Film festival in Tampa Bay, Florida

Gasparilla International Film Festival (GIFF, stylized as gịff) is an annual independent film festival that takes place in Tampa Bay, Florida. The festival is run by the Tampa Film Institute, a non-profit organization dedicated to advancing film education and supporting filmmakers in the Tampa Bay area. The first Gasparilla Film Festival took place in 2007.

==History==
The Gasparilla Film Festival is run by the Tampa Film Institute, a 501(c)(3) non-profit organization. Founded in 2006, the Tampa Film Festival is dedicated to advancing film education and supporting filmmakers, along with community involvement in film in the Tampa Bay area.

The inaugural Gasparilla Film Festival was held in 2007. Films screened at the festival include Color Me Obsessed, screened in 2011; The Iceman, screened in 2013; Enemy and Boys of Abu Ghraib, both screened in 2014; Whit Stillman's Love & Friendship, screened in 2016; François Ozon's Frantz, screened in 2017; Nia DaCosta's Little Woods, screened in 2019; and Potsy Ponciroli's Old Henry and Michael Glover Smith's Relative, both screened in 2022.
In 2025, the film festival hosted the Southeast Premiere of Oscar-winning Documentary Feature Mr Nobody Against Putin and the Oscar-nominated short The Man Who Could Not Remain Silent.

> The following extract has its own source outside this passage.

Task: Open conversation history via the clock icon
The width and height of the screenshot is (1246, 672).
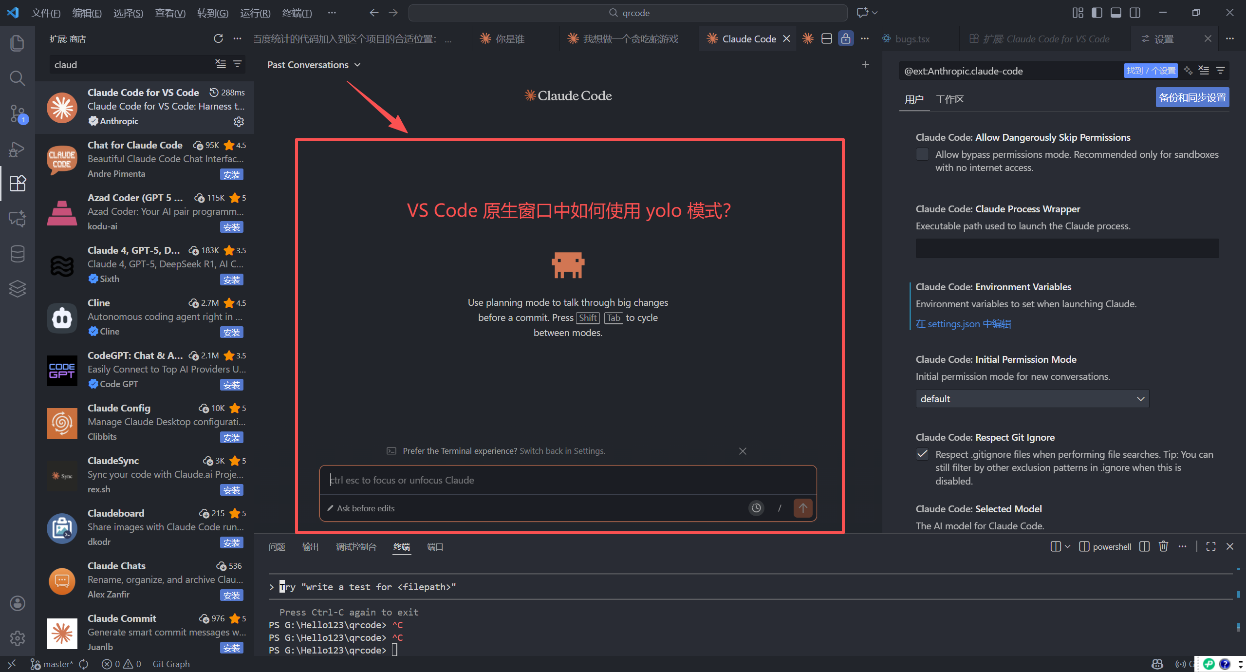Action: [x=756, y=508]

The film festival also hosts a High School competition for local high school short films.

MovieMaker magazine named it one of the "Top 50 Film Festivals Worth the Entry Fee" from 2013 to 2015 and summed up the festival's programming philosophy as "less is more" in a 2017 article, which noted that "GIFF focuses on treating every one of its curated screenings as a major event".